━━━ EXERCISE INPUTS ━━━

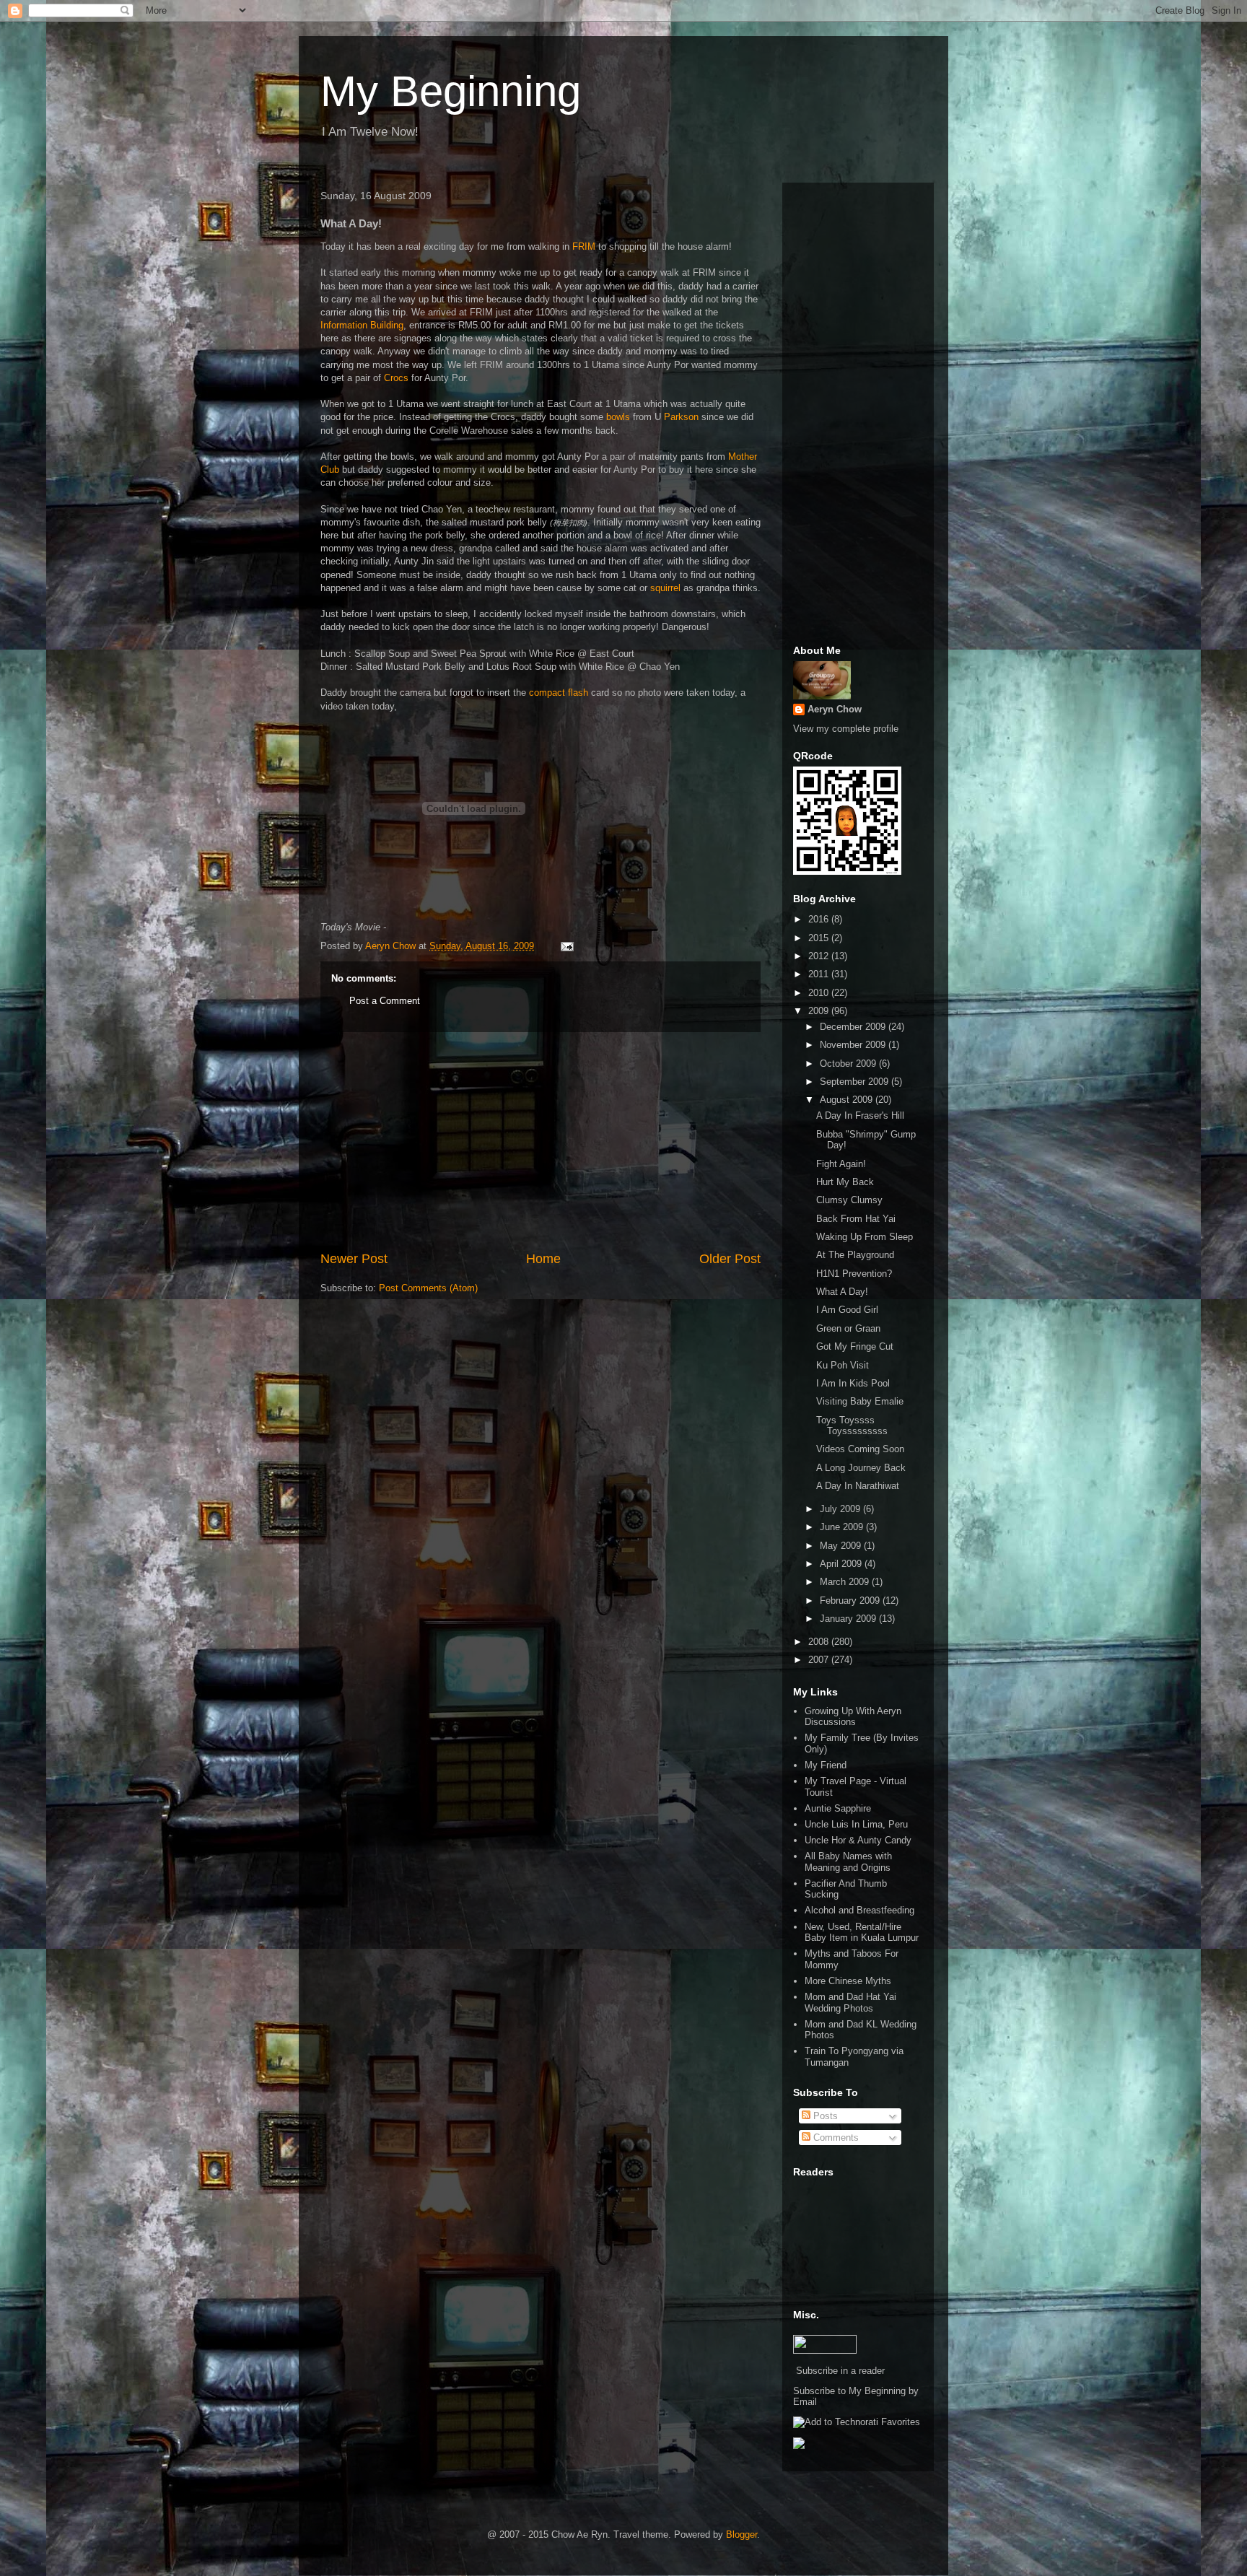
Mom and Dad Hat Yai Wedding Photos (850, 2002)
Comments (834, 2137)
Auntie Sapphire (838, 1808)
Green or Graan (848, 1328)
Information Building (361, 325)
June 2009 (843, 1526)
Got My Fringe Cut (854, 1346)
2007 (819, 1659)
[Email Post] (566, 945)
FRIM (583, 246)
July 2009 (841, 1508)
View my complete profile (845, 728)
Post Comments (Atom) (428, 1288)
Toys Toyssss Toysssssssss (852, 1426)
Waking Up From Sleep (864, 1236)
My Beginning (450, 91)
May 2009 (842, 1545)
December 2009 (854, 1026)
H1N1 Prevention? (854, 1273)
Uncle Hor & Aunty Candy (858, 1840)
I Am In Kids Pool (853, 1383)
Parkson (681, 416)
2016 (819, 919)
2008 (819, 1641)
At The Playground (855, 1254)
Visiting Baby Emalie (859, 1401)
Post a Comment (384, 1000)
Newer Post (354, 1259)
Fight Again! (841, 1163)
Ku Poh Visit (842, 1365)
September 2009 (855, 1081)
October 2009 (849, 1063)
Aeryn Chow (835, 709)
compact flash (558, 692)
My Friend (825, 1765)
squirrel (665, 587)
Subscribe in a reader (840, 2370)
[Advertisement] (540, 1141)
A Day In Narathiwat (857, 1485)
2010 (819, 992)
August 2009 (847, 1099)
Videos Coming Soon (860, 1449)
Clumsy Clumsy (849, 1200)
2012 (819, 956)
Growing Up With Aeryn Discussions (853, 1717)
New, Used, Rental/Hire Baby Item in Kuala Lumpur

━━━
━━━ EXERCISE INPUTS ━━━

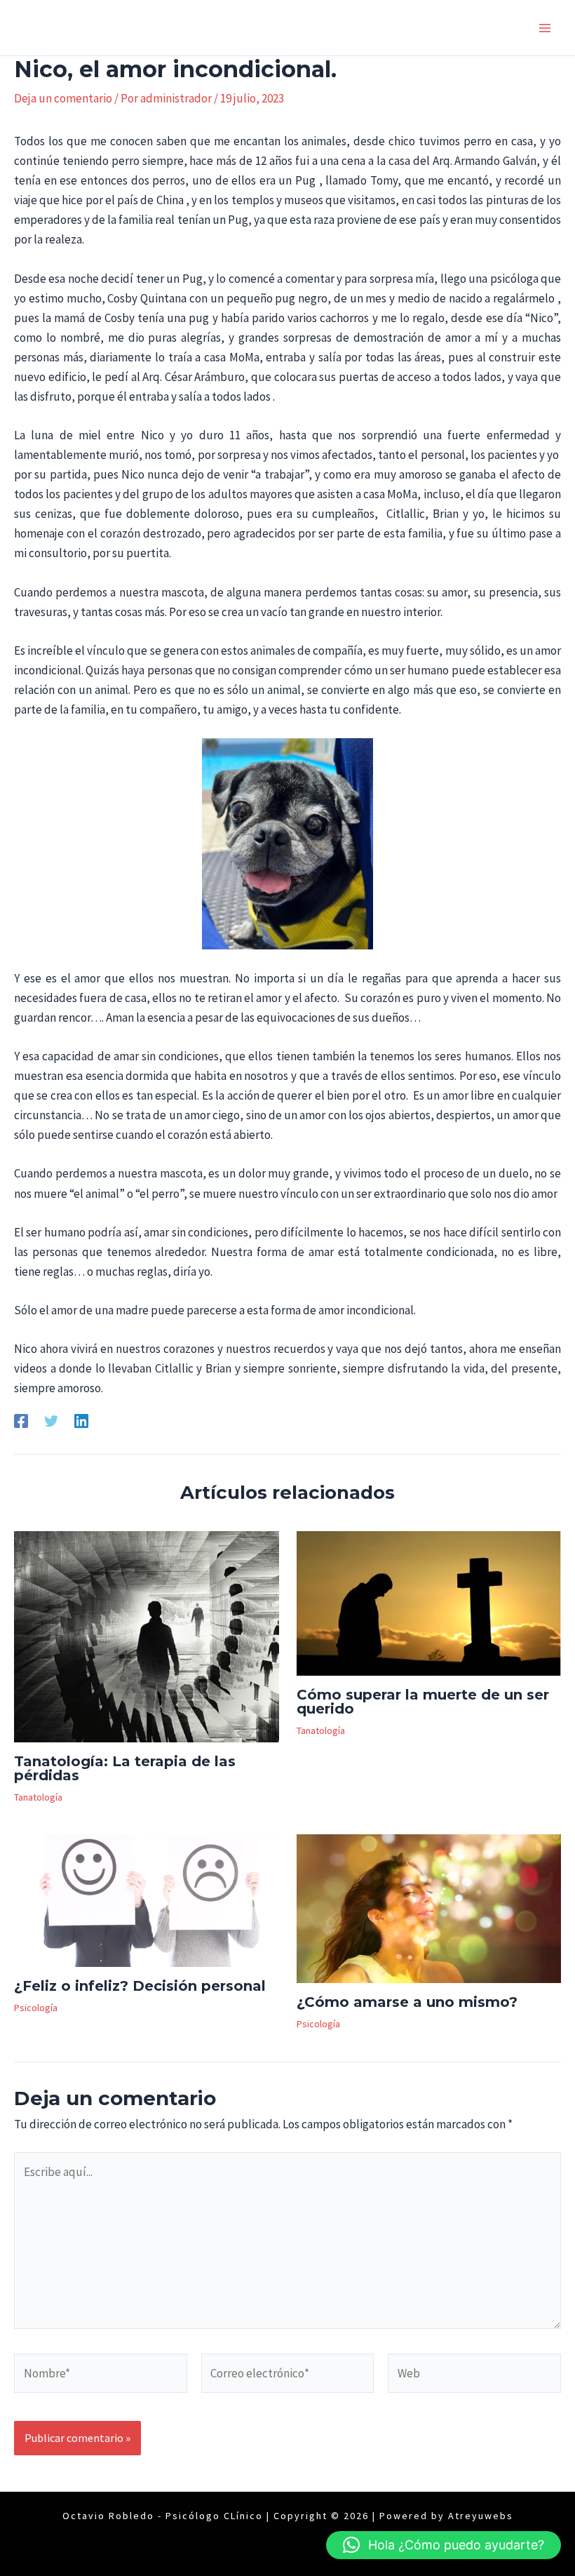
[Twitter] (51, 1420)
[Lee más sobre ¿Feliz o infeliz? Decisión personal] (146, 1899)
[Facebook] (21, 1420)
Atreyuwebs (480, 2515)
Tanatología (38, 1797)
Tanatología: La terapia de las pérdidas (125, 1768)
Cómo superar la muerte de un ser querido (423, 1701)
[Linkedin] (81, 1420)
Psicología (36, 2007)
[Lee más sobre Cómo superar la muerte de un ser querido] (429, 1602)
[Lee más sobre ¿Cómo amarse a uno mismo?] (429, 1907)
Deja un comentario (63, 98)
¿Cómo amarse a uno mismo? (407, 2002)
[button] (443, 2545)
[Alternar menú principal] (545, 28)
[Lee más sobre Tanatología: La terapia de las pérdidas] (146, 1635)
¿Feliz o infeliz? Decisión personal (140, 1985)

━━━

• WORK INSTRUCTION:
Above are the records; repeat exactly the lines from the one holding "Mom and Dad" down to the one holding "2010 (819, 992)", end lines included.

• EXERCISE SOLUTION:
Mom and Dad Hat Yai Wedding Photos (850, 2002)
Comments (834, 2137)
Auntie Sapphire (838, 1808)
Green or Graan (848, 1328)
Information Building (361, 325)
June 2009 (843, 1526)
Got My Fringe Cut (854, 1346)
2007 (819, 1659)
[Email Post] (566, 945)
FRIM (583, 246)
July 2009 (841, 1508)
View my complete profile (845, 728)
Post Comments (Atom) (428, 1288)
Toys Toyssss Toysssssssss (852, 1426)
Waking Up From Sleep (864, 1236)
My Beginning (450, 91)
May 2009 (842, 1545)
December 2009 (854, 1026)
H1N1 Prevention? (854, 1273)
Uncle Hor & Aunty Candy (858, 1840)
I Am In Kids Pool (853, 1383)
Parkson (681, 416)
2016 (819, 919)
2008 (819, 1641)
At The Playground (855, 1254)
Visiting Baby Emalie (859, 1401)
Post a Comment (384, 1000)
Newer Post (354, 1259)
Fight Again! (841, 1163)
Ku Poh Visit (842, 1365)
September 2009 (855, 1081)
October 2009 (849, 1063)
Aeryn Chow (835, 709)
compact flash (558, 692)
My Friend (825, 1765)
squirrel (665, 587)
Subscribe in a reader (840, 2370)
[Advertisement] (540, 1141)
A Day In Narathiwat (857, 1485)
2010 (819, 992)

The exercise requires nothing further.